Copy exactly the lines of the material below that run from the one containing "Given: Select the airport pin near Aalborg" through the one containing "Image resolution: width=325". Copy no other lines.

(Beginning of SOURCE DATA)

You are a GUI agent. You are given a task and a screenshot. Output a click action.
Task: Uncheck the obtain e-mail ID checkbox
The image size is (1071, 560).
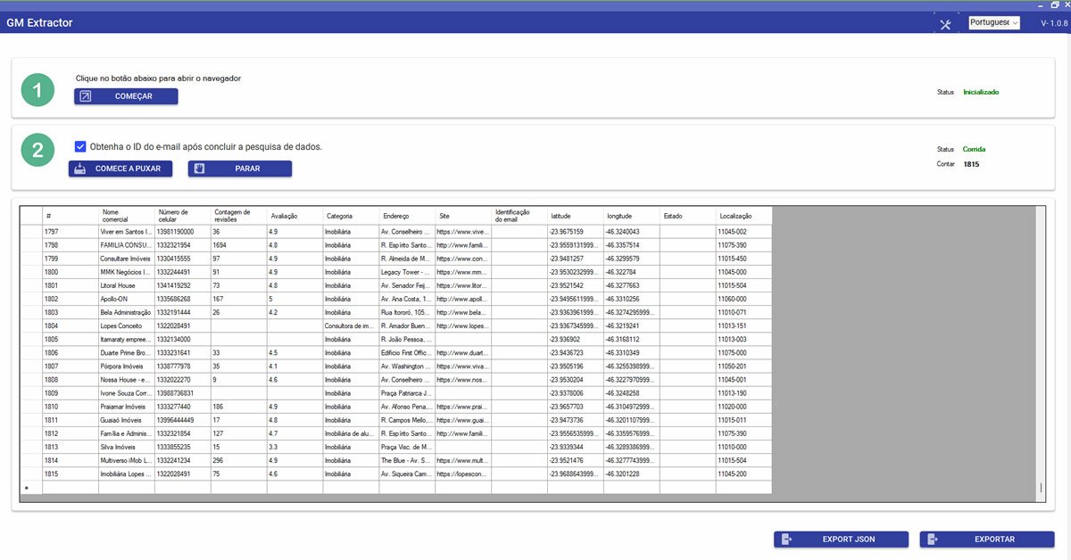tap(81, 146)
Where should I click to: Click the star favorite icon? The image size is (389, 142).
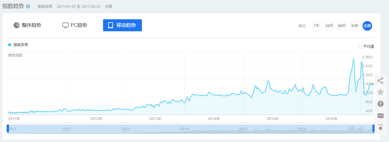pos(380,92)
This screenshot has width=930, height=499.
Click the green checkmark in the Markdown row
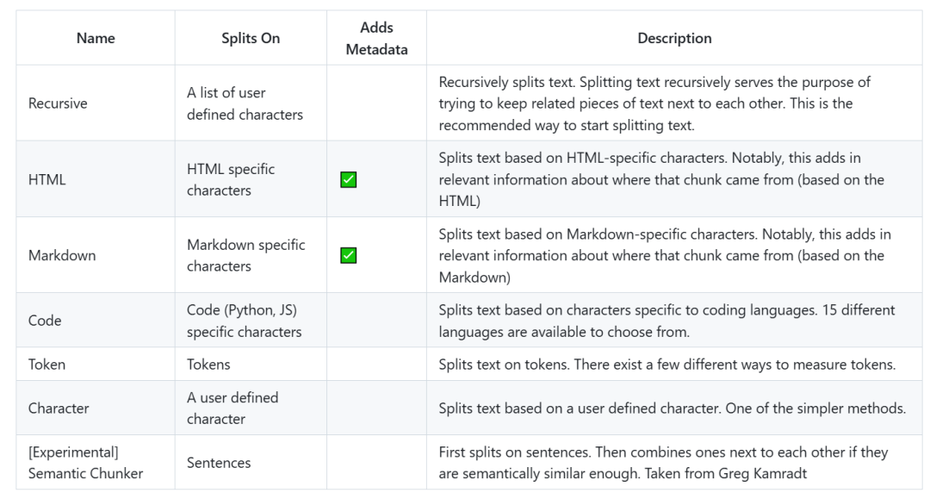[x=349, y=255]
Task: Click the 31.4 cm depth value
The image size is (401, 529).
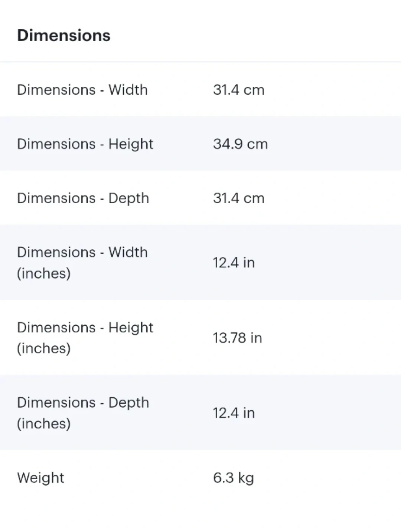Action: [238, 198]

(End of SOURCE DATA)
(Beginning of SOURCE DATA)

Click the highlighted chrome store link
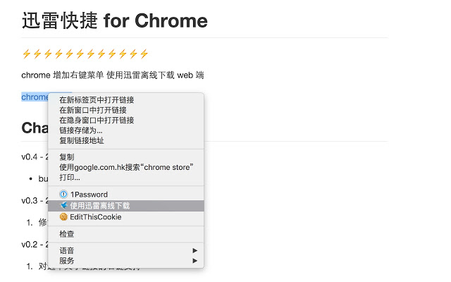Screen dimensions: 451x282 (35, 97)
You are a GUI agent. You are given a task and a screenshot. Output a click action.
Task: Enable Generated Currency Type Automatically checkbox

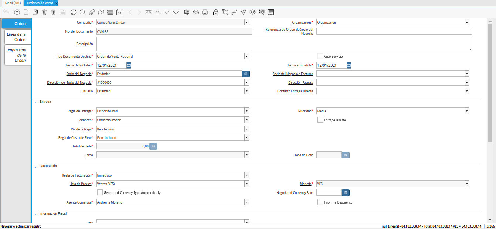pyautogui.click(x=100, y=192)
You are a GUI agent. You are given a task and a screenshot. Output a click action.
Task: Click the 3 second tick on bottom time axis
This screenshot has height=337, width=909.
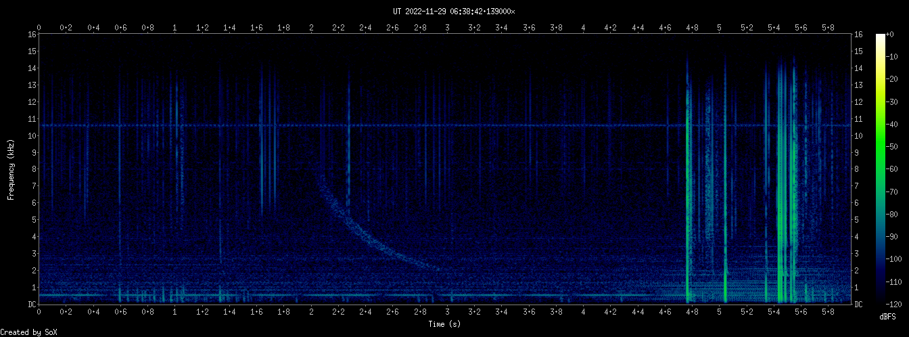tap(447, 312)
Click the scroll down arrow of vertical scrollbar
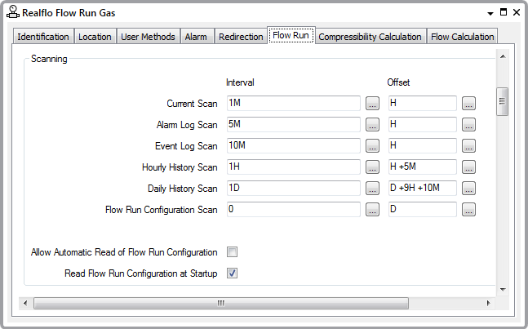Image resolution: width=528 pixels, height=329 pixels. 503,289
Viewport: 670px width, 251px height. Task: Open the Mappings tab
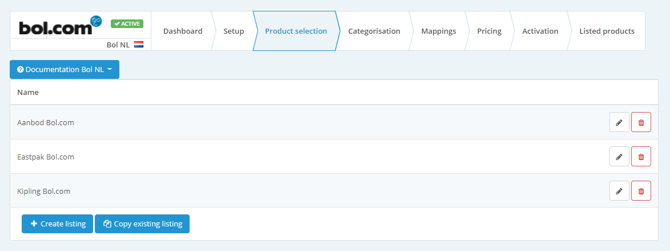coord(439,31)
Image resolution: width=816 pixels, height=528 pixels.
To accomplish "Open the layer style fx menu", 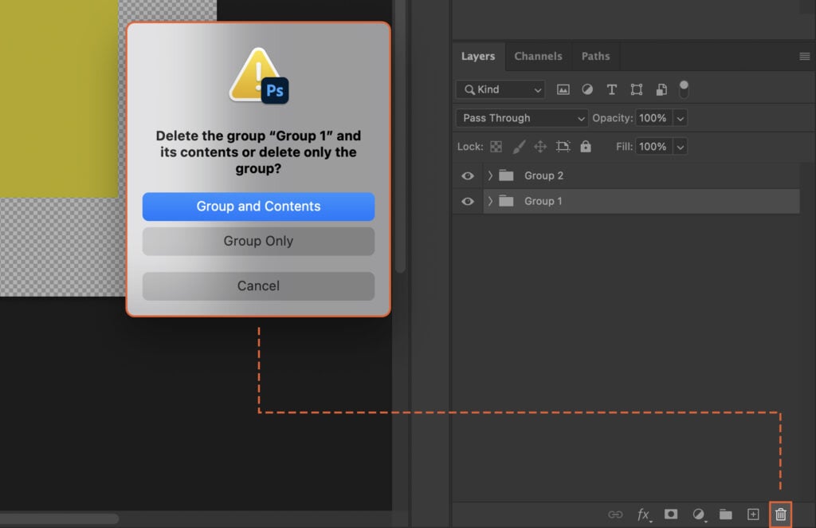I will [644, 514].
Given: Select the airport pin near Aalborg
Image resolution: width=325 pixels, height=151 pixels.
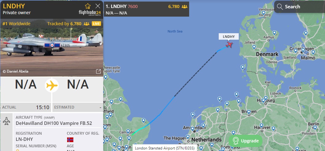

(End of SOURCE DATA)

= WORKED SOLUTION =
Given: Select the airport pin near Aalborg
Image resolution: width=325 pixels, height=151 pixels.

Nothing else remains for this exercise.